Saved data entries:

════════════════

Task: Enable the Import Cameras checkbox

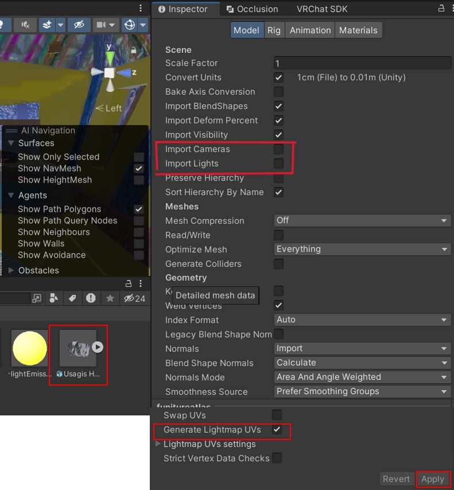Action: [278, 149]
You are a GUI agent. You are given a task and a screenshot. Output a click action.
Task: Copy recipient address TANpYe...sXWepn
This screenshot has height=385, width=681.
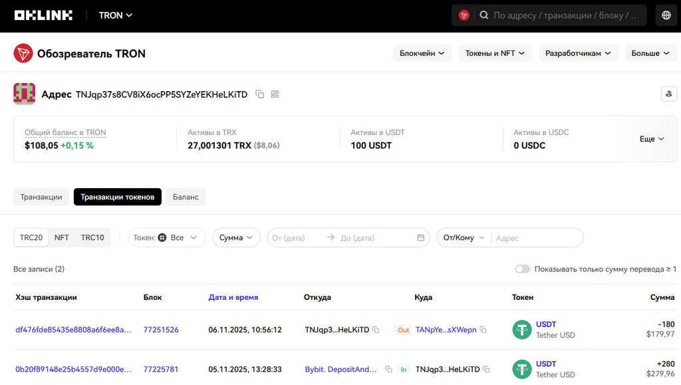[483, 330]
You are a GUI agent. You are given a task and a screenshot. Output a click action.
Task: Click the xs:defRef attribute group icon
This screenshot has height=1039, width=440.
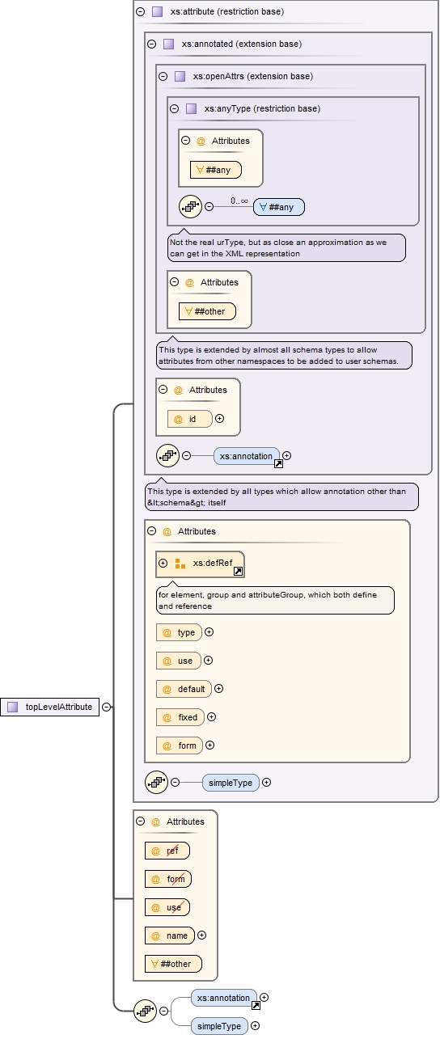coord(180,564)
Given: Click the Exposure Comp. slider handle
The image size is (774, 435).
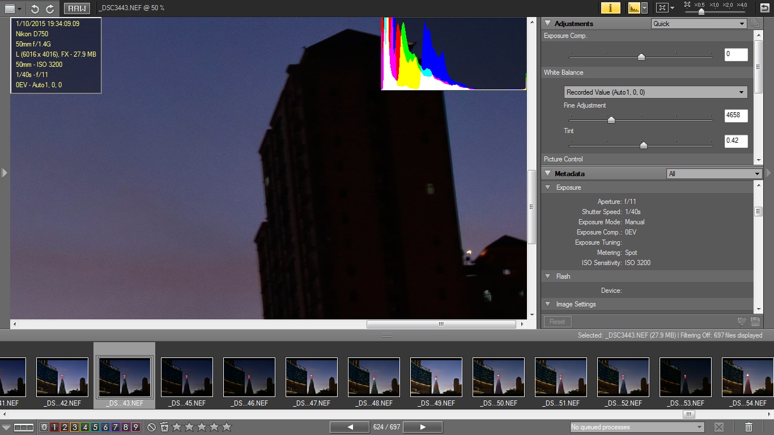Looking at the screenshot, I should tap(641, 57).
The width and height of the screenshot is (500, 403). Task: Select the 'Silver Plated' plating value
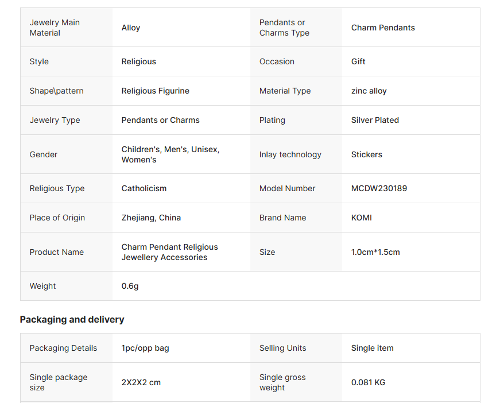(375, 120)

════════════════

TASK REQUIREMENTS »
Leaving out the images, return the entries above exactly as they read.

OUTPUT »
Task: Enable the Import Cameras checkbox

Action: [278, 149]
You are a GUI agent. You are given a task and a screenshot. Output a click action.
Task: Copy recipient address TANpYe...sXWepn
This screenshot has height=385, width=681.
[483, 330]
You are a GUI agent. You are given a task and a screenshot. Output a click action.
Task: Click the xs:defRef attribute group icon
This screenshot has height=1039, width=440.
coord(180,564)
Given: Click the Exposure Comp. slider handle
The image size is (774, 435).
Looking at the screenshot, I should tap(641, 57).
The width and height of the screenshot is (500, 403). Task: Select the 'Silver Plated' plating value
(375, 120)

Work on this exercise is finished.